出世したかったら目指すは「タランティーノ男」
植島 たとえば子どもがいる母親たちが集まったりとかそういうのはあったけど、OLになって、みんな違う会社の子たちが集まって飲んだりするというのはなかったと思うよ。
湯山 そうかもしれないね。結局、女子会は、男性への失望からできたものですよね。男の子と一緒にいたとしても、自分たちがサービスするばっかりで、男の子から何にもサービスが来ないっていうのはみんなよく言う。男に期待できないから、もう女子会でいいや、となったんですよ。
植島 ぼくらからすると、女の子だけで飲んでると、あ、もったいないって感じがちょっとあって(笑)。

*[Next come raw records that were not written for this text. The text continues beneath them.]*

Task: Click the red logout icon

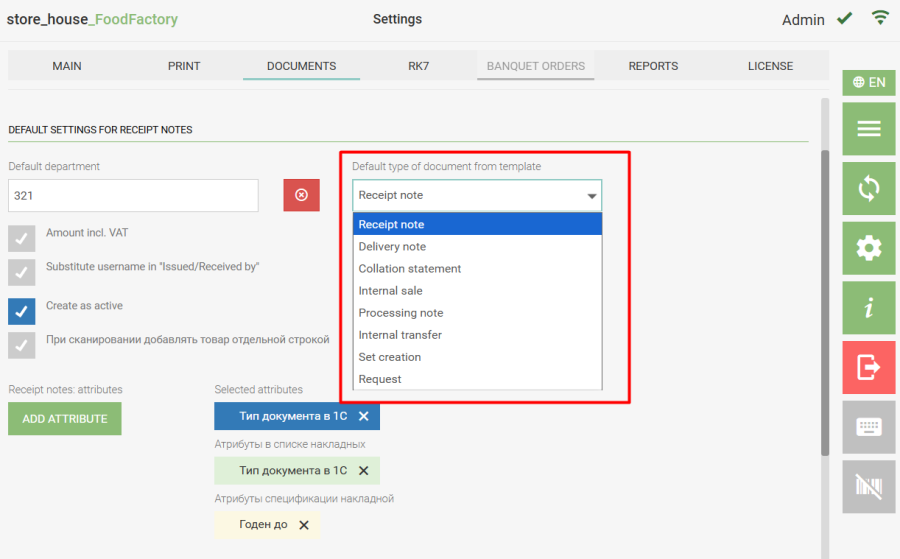Action: tap(868, 367)

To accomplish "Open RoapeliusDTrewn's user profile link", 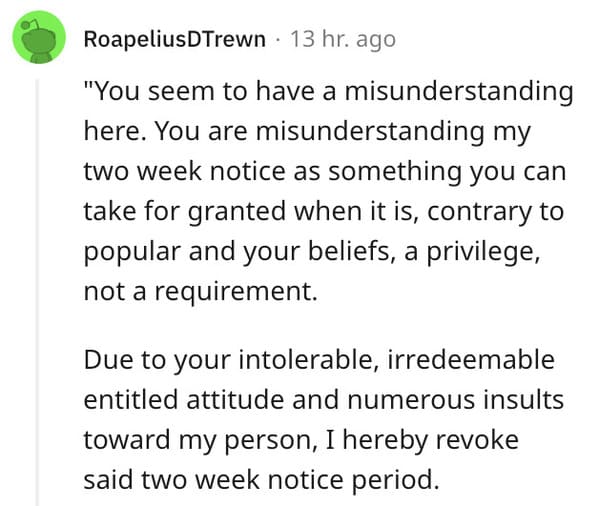I will click(175, 39).

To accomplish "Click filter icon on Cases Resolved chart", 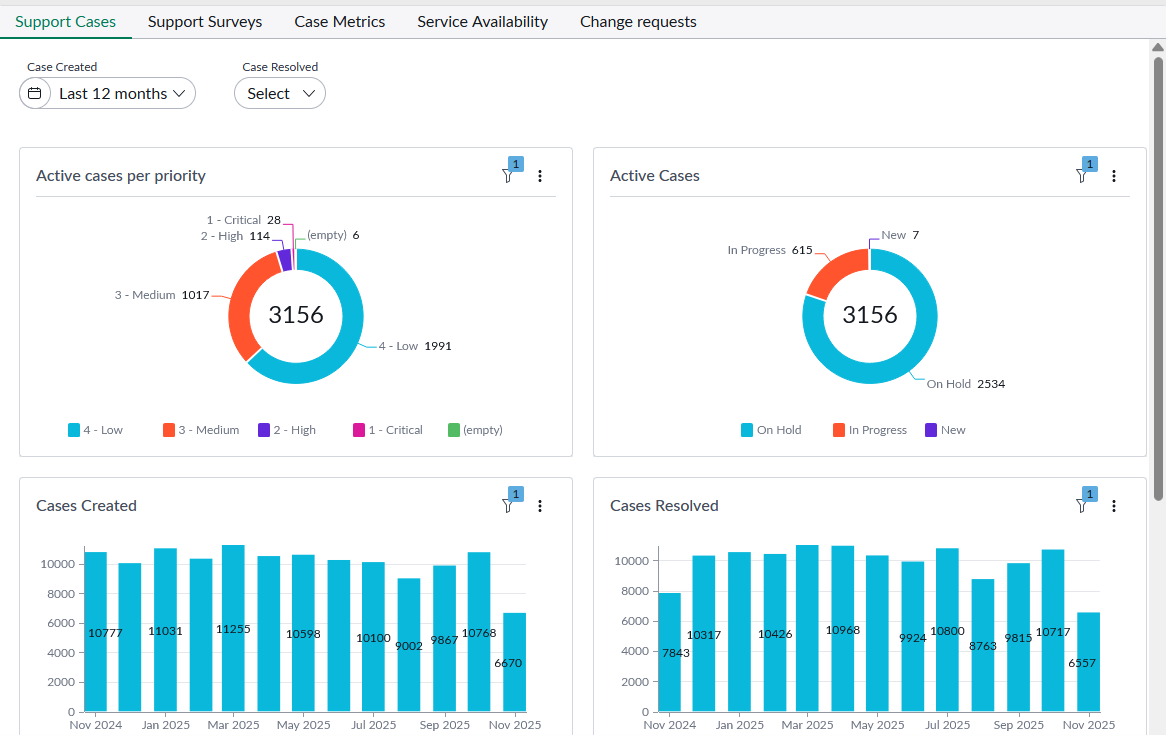I will (1081, 506).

湯山 もったいないですよね。しかし、その中でね、「クエンティン・タランティーノ男を探せ」っていうのがテーマなんですよ。タランティーノは、映画監督ね。彼の『グラインドハウス』という映画の中で、女のトークをすごい長尺で撮ってるんですけど、私、見た時に、タランティーノのその女のだらだらコミュニケーションを理解する感性に驚いた。実際、そのあとにインタビューを読んだら、ほんとに好きだって。女性だけの集まりに行って、横で聞いてるのが好きらしい(笑)。
植島 いま、スタバとか、そういうところだと、席が近いから、女の子同士の会話が聞こえてくるのね。ところがね、何言ってるか、さっぱりわかんない。大人数だからわからないんじゃなくて、二人で話してても、符牒で話してるみたいなの。
湯山 符牒! そうね。
植島 情報を収集しようと思って聞き耳を立てるんだけど、拾えないんですよ。あれ、女性特有の会話だね。
湯山 もう連歌と俳句の世界だよね。語感を読み尽くす。「あいつ、ダメでしょ」って、それで、全員がわかるっていう。でも、男が出世したかったら、タランティーノ男になれですよ。いま、マーケットは女性にサービスしないことにはお金にならないじゃないですか。でも、男の中には女性の感覚がない。だったら、情報収集して、製品化しなきゃいけない。さっきのIT系じゃなくて、サービス系の人で成功するのは、そういう人が多い。タランティーノ系ね。女の集まりにポコンといるタイプですよ。